### Task brief
The answer is to be the data below, written out in full and exactly.

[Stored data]
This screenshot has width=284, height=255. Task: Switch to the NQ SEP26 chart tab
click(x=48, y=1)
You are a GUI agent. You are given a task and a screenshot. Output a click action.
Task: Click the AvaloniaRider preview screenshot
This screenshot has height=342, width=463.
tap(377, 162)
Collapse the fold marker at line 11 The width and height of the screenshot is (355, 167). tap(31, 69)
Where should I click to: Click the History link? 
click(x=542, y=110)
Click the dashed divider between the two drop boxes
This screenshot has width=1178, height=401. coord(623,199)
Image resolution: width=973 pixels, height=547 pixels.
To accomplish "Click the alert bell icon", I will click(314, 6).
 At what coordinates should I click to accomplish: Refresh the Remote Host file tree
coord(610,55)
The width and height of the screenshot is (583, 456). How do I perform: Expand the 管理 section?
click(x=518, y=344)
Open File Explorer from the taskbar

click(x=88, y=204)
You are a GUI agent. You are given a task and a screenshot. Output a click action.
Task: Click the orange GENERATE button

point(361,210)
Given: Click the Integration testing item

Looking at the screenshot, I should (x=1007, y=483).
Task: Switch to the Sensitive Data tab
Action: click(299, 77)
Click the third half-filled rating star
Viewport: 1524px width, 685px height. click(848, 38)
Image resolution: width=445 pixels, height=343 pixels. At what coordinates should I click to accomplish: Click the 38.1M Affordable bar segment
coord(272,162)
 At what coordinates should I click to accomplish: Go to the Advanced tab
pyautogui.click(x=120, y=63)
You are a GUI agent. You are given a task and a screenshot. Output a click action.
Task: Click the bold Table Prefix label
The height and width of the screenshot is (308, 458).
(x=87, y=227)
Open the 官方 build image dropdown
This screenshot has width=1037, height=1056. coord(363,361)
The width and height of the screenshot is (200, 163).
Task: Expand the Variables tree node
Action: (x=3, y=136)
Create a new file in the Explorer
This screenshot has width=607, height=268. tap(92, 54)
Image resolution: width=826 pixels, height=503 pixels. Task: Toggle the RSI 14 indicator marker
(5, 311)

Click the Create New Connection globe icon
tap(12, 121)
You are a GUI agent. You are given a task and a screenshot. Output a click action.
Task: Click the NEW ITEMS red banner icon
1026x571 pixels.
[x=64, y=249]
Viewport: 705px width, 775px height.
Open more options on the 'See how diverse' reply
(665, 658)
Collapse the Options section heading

### Task output
This screenshot has width=284, height=255. Task: Switch to the NQ SEP26 chart tab
click(x=48, y=1)
You are a GUI agent. You are given a task and a screenshot. Output a click action.
Task: Click the AvaloniaRider preview screenshot
This screenshot has height=342, width=463.
tap(377, 162)
Collapse the fold marker at line 11 The width and height of the screenshot is (355, 167). tap(31, 69)
Where should I click to: Click the History link? 
click(x=542, y=110)
Click the dashed divider between the two drop boxes
This screenshot has width=1178, height=401. coord(623,199)
Image resolution: width=973 pixels, height=547 pixels.
To accomplish "Click the alert bell icon", I will click(314, 6).
 At what coordinates should I click to accomplish: Refresh the Remote Host file tree
coord(610,55)
The width and height of the screenshot is (583, 456). How do I perform: Expand the 管理 section?
click(x=518, y=344)
Open File Explorer from the taskbar

click(x=88, y=204)
You are a GUI agent. You are given a task and a screenshot. Output a click action.
Task: Click the orange GENERATE button

point(361,210)
Given: Click the Integration testing item

Looking at the screenshot, I should (x=1007, y=483).
Task: Switch to the Sensitive Data tab
Action: click(299, 77)
Click the third half-filled rating star
Viewport: 1524px width, 685px height. click(848, 38)
Image resolution: width=445 pixels, height=343 pixels. At what coordinates should I click to accomplish: Click the 38.1M Affordable bar segment
coord(272,162)
 At what coordinates should I click to accomplish: Go to the Advanced tab
pyautogui.click(x=120, y=63)
You are a GUI agent. You are given a task and a screenshot. Output a click action.
Task: Click the bold Table Prefix label
The height and width of the screenshot is (308, 458).
(x=87, y=227)
Open the 官方 build image dropdown
This screenshot has width=1037, height=1056. coord(363,361)
The width and height of the screenshot is (200, 163).
Task: Expand the Variables tree node
Action: (x=3, y=136)
Create a new file in the Explorer
This screenshot has width=607, height=268. tap(92, 54)
Image resolution: width=826 pixels, height=503 pixels. Task: Toggle the RSI 14 indicator marker
(5, 311)

Click the Create New Connection globe icon
tap(12, 121)
You are a GUI agent. You are given a task and a screenshot. Output a click action.
Task: Click the NEW ITEMS red banner icon
1026x571 pixels.
[x=64, y=249]
Viewport: 705px width, 775px height.
Open more options on the 'See how diverse' reply
(665, 658)
Collapse the Options section heading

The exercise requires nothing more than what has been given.